Being easy to make, it is the most common style of goat cheese to be found in the American marketplace. For that reason, many people only think of it when they hear "goat cheese". It should be used fresh, as it may develop an off flavor after storage of several weeks. Similar to cream cheese, and a less tart version of labneh, a yogurt cheese of the Middle East, its mild flavor makes it ideal for use where the flavor of other ingredients are to be emphasized. Indeed, many home cheese makers like to add herbs or seasonings to their neufchÃtel to personalize their own cheese. I still prefer the pure unadulterated version which can be seasoned just prior to serving.
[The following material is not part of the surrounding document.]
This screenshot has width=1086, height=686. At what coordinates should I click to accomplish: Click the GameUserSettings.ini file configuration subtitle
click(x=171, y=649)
5 quart stainless steel pot with lid (sterilized by boiling water in it for 5 minutes prior to use)
thermometer reading in the 50-100F range
sterile clean handkerchief
large strainer or colander

1 gallon fresh whole milk (Use skimmed milk for low fat but less flavorful cheese)
1/4 cup cultured buttermilk (or 2 ice cubes of frozen buttermilk)
1/4 tablet Rennet

1. Assemble ingredients: fresh milk, buttermilk (in this case, frozen cubes of buttermilk). The pot has been sterilized by covering and boiling a small amount of water for five minutes. I am using my fresh goat's milk, but store-bought whole, partially skimmed or skimmed will work. The less cream, the less rich and full bodied flavor you get.
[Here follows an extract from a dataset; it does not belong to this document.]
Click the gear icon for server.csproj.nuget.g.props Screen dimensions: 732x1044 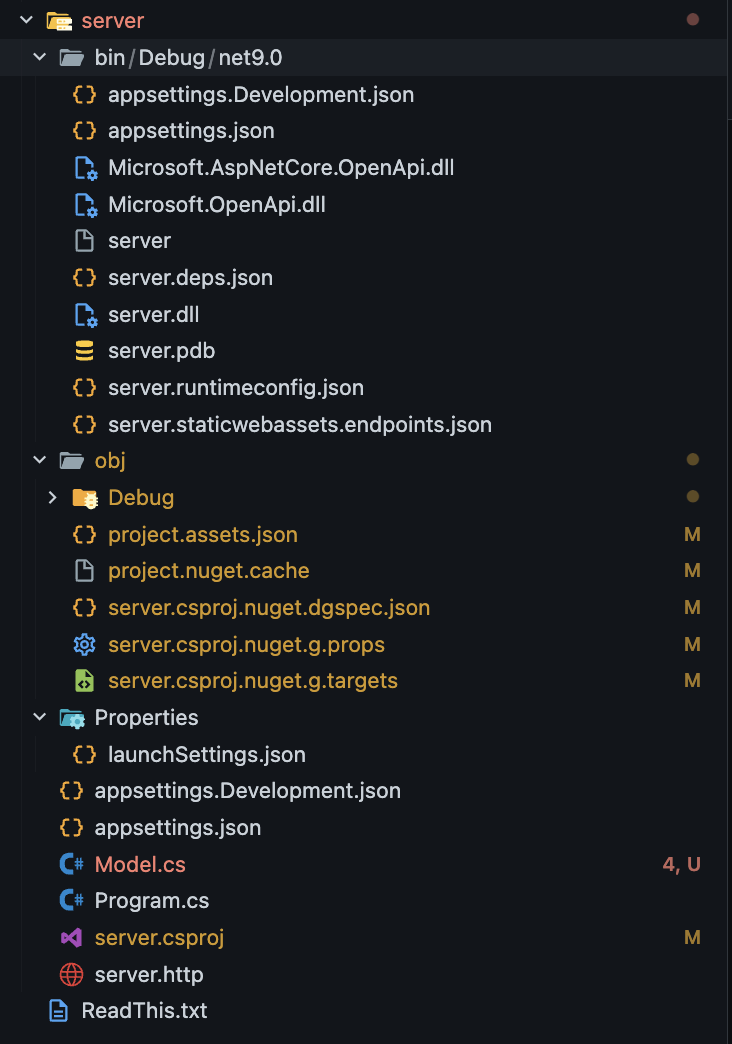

2. Add buttermilk to milk in a pre-sterilized 5 quart stainless steel pot. Here I add two "ice cubes" of frozen buttermilk, but 1/4th cup fresh cultured buttermilk works very well. If using ice cubed starter, stir until completely melted.
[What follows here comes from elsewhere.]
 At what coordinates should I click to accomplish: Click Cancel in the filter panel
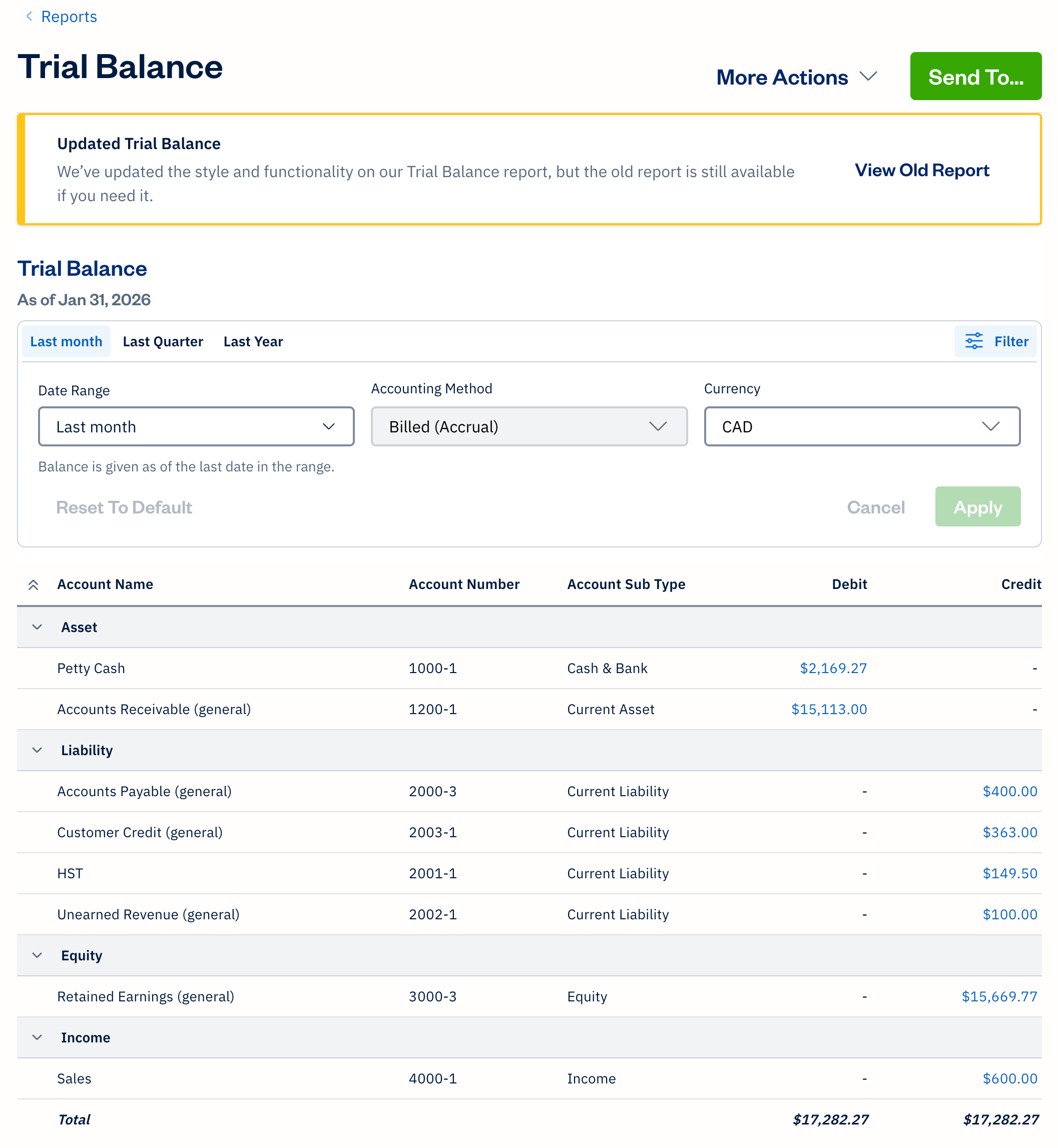point(875,507)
Warm with stirring to a final temperature of 65F.

3. Meanwhile, dissolve 1/4 tablet rennet in 1/4 cup water. (If you use liquid rennet, use four drops/gallon. Be sure it is not outdated).

4. The rennet is now dissolved. Note that it will be slightly turbid, but there are no remaining pieces on the bottom of the glass.

5. Add the dissolved rennet into the 65F inoculated milk with stirring.